## TASKS
[a] In the blog post about household mess, how big is the house the writer lives in?
[b] Reproduce the passage of the blog post about household mess word for word, starting at "I'm looking at" and ending at "And your plants?!".
[c] Decide whether each statement agrees with the blog post about household mess: (i) The writer thinks the household kept things tidier in the campervan than in the house. (ii) The writer bought a plant from a student for a fundraiser. (iii) The bag of outgrown baby clothes is meant for a consignment store.

Cleverly Disguised as a Responsible Adult

That's what a magnet on our fridge says, and it feels pretty true. Sometimes I just get overwhelmed by the things we're supposed to do, as dishes and dust pile up around us. Isn't there some cleaning gene that kicks in when you reach a certain age? I don't seem to be any better about it now than when I was a teenager with a messy bedroom. But it seems to come naturally for the adults I know. The real ones, that is, not like me. Maybe it's a generational thing. All I know is that we'll finally get so frustrated (or the smell gets bad enough) that it motivates us to spic'n'span the place, and then there's this optimism that it will stay that way, and it does for a few days, and suddenly the mess creeps back in. Then we swear we'll never cook again, and that will fix it! I hold on to a notion that if everything just had a proper spot, it would end up there and stay clean. But it expands to fit the place, filling whatever surface area is available; we're equally messy in a 1600-square-foot house as we were in a tiny campervan. Actually, I think we were better about it in the van, so maybe we need to downsize again. I also thought moving into a new house would make it easier to keep it clean - you can't blame the crud in the corners of the bathtub on the last residents - but no. I'm reminded of the argument I used to use against making my bed: it's just going to get messed up when I sleep in it tonight, so why bother? I just swept - how is there dog fur all over again? Why bother? Well, actually, unless we want to star in a Hitchcock film about deadly dust bunnies, that's worth doing. Especially now that the boy is starting to scootch around and get his face in it.

I'm looking at a pile a foot high of newspapers that I haven't (or have) read. Why is that still there? And the bag of outgrown baby clothes to take to the consignment store that's been sitting there for a few weeks? Who even knew that you had to dust your window blinds and stair railings? And your plants?!

One of my students tried to sell me a plant for a fundraiser, and I told her I have enough things to keep alive these days. Ice cream for breakfast, anyone?

Stored data
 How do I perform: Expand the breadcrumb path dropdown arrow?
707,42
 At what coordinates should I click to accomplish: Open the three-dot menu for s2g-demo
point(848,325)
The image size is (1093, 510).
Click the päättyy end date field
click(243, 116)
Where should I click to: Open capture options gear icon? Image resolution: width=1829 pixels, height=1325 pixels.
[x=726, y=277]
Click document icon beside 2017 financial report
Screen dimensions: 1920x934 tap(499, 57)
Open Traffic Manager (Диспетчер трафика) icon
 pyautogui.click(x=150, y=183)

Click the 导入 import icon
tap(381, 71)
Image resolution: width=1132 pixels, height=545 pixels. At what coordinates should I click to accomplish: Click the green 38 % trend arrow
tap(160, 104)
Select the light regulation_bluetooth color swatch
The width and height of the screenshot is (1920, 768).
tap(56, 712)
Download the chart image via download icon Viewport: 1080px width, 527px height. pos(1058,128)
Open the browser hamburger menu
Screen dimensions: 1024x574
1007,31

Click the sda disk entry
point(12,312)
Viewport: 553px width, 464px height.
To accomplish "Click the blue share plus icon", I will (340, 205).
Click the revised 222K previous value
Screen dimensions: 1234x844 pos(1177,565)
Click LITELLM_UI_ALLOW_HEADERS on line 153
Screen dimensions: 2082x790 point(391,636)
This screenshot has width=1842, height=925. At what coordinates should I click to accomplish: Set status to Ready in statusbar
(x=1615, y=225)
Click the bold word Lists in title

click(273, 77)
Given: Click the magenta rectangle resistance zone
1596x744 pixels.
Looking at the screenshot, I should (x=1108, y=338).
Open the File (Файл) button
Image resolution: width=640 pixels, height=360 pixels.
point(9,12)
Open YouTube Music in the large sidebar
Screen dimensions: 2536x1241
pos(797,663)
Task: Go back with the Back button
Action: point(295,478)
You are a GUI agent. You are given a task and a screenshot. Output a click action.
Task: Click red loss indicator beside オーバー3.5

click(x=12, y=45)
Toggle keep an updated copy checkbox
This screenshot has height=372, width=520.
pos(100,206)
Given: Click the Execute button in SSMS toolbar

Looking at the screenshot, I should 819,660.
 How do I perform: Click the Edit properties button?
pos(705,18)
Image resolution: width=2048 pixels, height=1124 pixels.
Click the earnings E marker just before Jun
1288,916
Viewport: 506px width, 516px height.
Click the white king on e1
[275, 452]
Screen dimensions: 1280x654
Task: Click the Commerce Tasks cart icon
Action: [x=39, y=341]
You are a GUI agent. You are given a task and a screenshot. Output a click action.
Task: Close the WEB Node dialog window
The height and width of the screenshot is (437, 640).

## SOLUTIONS TO EACH TASK
[a] 1600 square feet.

[b]
I'm looking at a pile a foot high of newspapers that I haven't (or have) read. Why is that still there? And the bag of outgrown baby clothes to take to the consignment store that's been sitting there for a few weeks? Who even knew that you had to dust your window blinds and stair railings? And your plants?!

[c]
(i) Yes: "Actually, I think we were better about it in the van, so maybe we need to downsize again."
(ii) No: "I told her I have enough things to keep alive these days."
(iii) Yes: "the bag of outgrown baby clothes to take to the consignment store"